EXTRACTED MATERIAL:
::::::::::

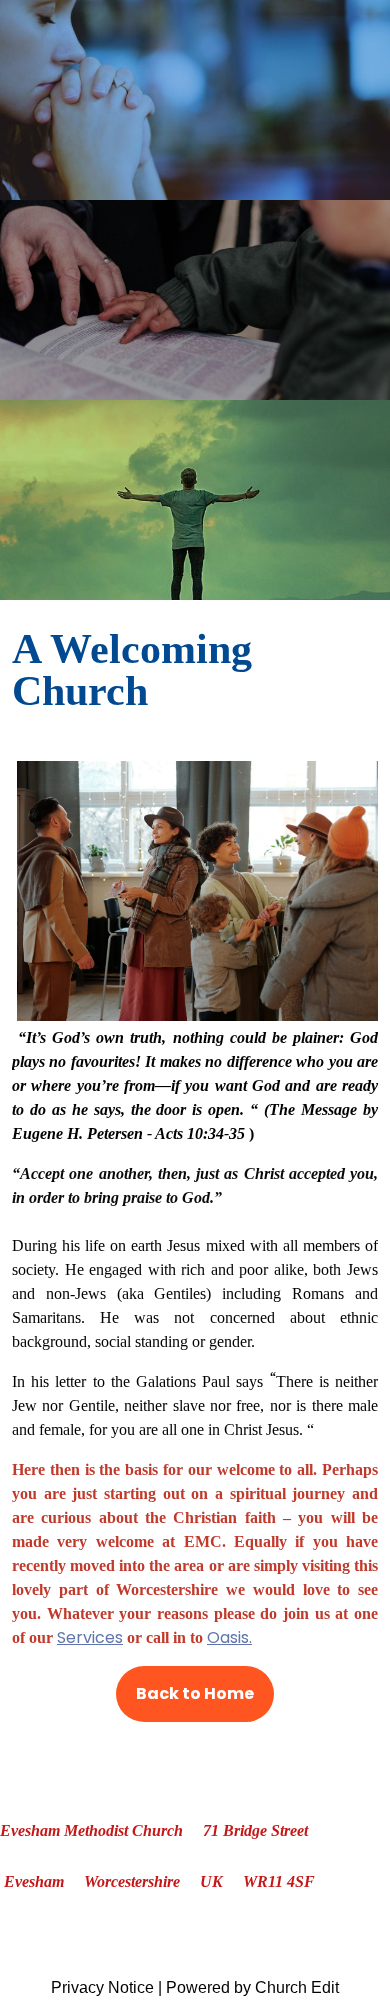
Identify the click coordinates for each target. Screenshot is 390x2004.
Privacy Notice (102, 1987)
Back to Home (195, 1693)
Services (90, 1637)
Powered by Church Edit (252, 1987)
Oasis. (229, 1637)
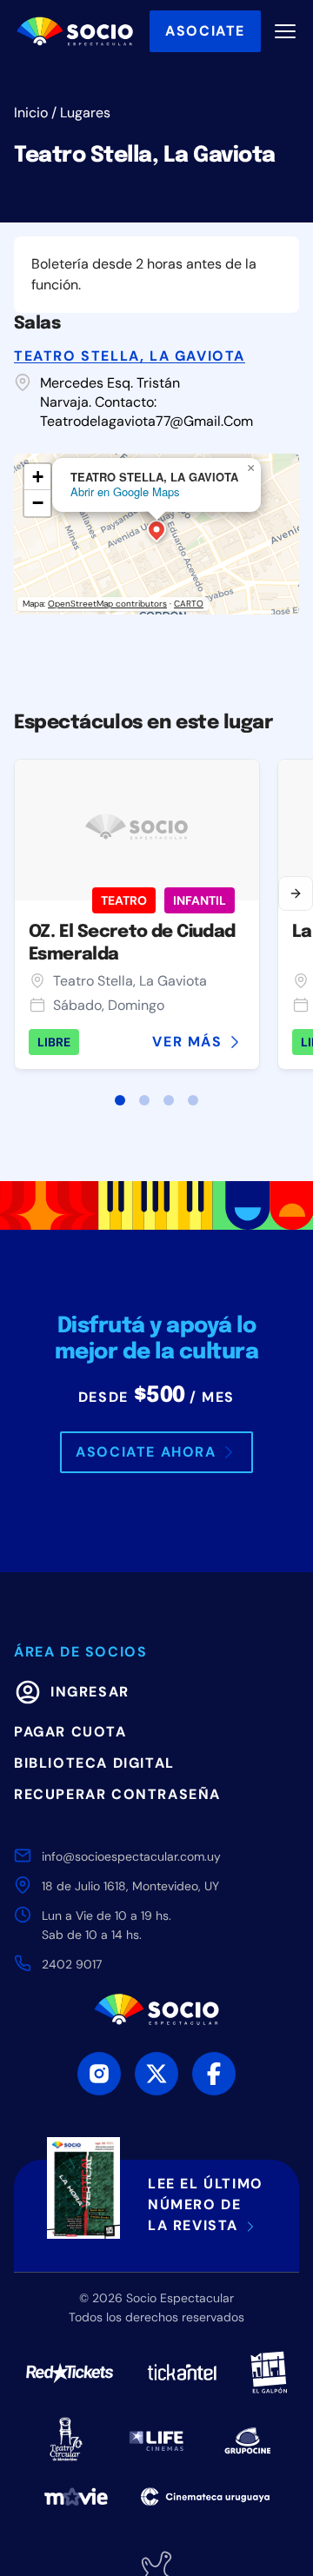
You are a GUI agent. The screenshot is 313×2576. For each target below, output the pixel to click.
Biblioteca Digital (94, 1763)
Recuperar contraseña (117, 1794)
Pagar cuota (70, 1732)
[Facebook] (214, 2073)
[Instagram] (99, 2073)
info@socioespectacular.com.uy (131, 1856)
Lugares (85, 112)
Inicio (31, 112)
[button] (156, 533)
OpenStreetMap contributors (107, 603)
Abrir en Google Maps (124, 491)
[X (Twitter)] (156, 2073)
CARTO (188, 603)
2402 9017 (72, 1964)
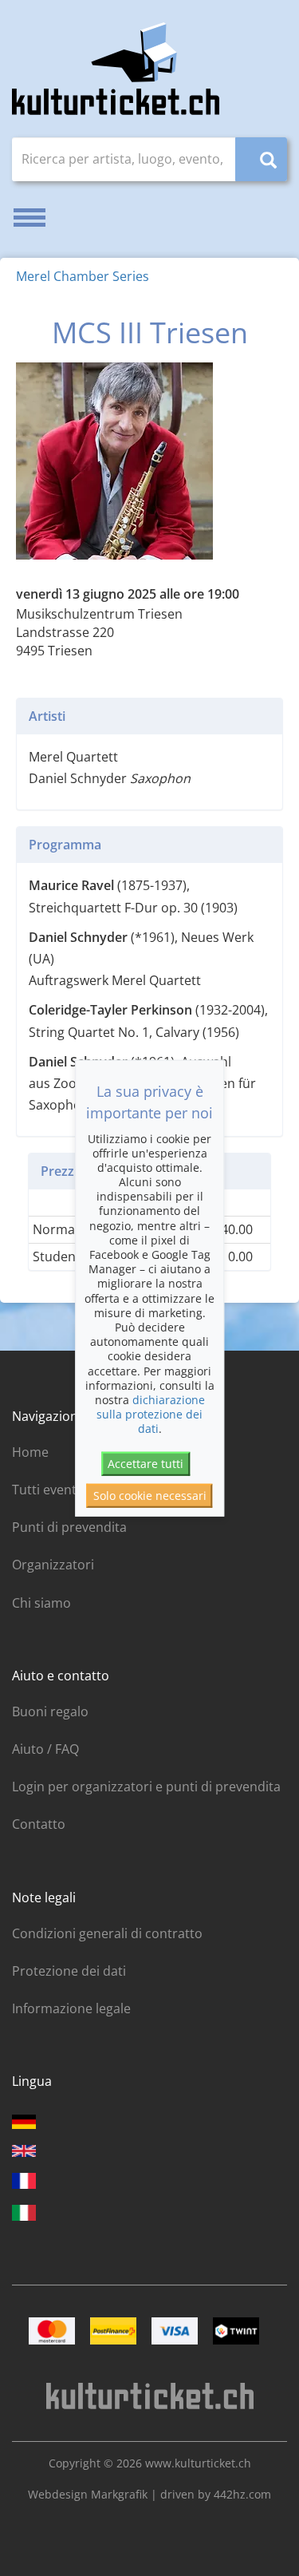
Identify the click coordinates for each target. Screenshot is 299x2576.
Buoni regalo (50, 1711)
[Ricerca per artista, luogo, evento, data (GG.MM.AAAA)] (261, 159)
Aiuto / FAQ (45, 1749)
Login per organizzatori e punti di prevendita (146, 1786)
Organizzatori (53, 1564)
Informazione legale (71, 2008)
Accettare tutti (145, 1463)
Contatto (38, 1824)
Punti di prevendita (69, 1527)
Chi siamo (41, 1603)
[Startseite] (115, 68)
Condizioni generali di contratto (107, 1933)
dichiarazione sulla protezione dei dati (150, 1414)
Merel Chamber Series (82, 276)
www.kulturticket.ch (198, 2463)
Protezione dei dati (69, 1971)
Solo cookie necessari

::::::::::

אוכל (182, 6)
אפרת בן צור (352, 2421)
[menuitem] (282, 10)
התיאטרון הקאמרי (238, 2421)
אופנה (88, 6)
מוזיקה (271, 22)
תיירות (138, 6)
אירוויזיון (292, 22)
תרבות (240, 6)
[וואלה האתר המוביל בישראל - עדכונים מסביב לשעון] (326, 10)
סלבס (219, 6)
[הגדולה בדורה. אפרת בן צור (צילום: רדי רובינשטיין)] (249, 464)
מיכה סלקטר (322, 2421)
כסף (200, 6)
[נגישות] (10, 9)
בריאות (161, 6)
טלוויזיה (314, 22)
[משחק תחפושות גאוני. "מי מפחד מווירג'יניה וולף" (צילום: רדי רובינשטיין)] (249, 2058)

::::::::::

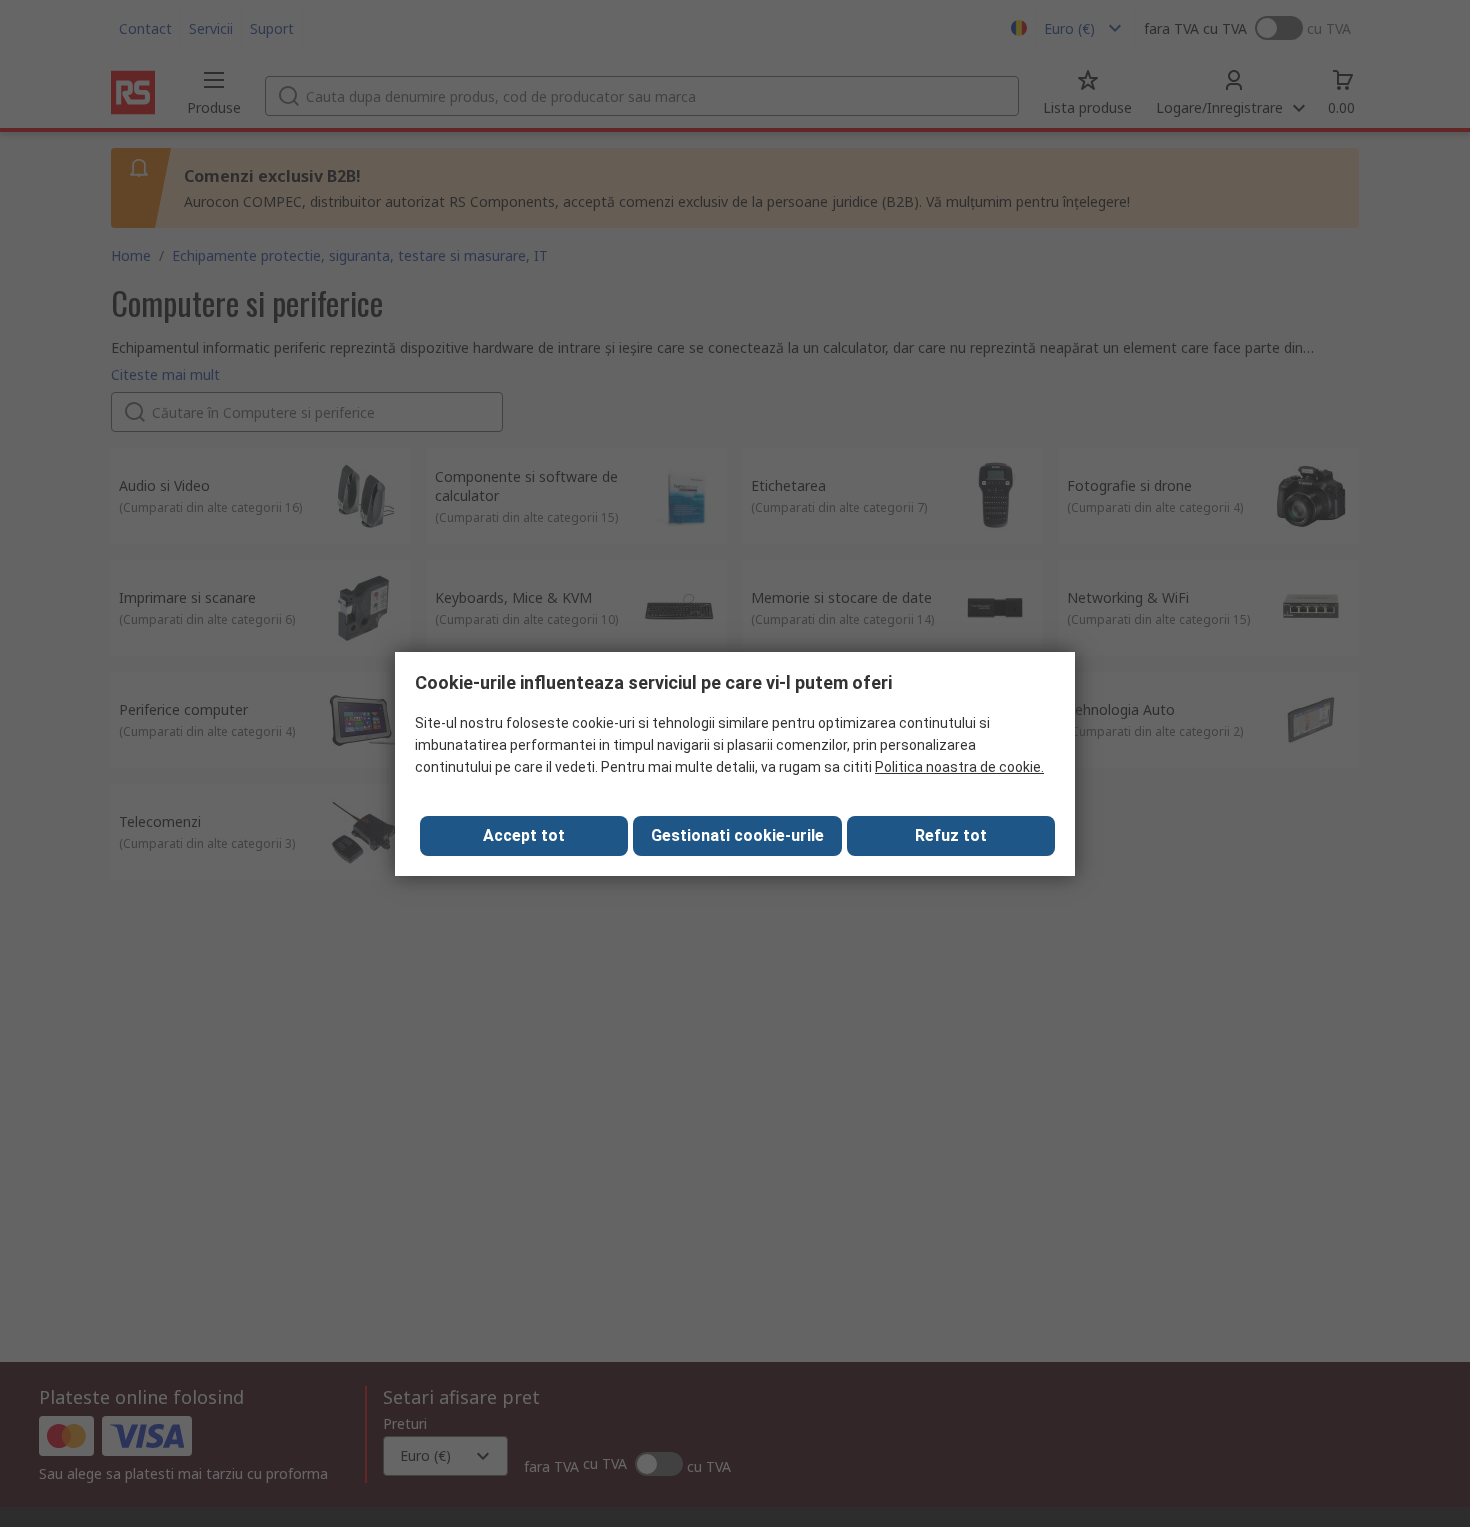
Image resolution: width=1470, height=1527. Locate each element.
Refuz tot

::::::::::

WORK INSTRUCTION:
In the listing above, find the line containing "Screenshot is 390x2004." and the line containing "Oasis. (229, 1637)", then retype both and every line between them exactly, with nothing else.

TASK RESPONSE:
Identify the click coordinates for each target. Screenshot is 390x2004.
Privacy Notice (102, 1987)
Back to Home (195, 1693)
Services (90, 1637)
Powered by Church Edit (252, 1987)
Oasis. (229, 1637)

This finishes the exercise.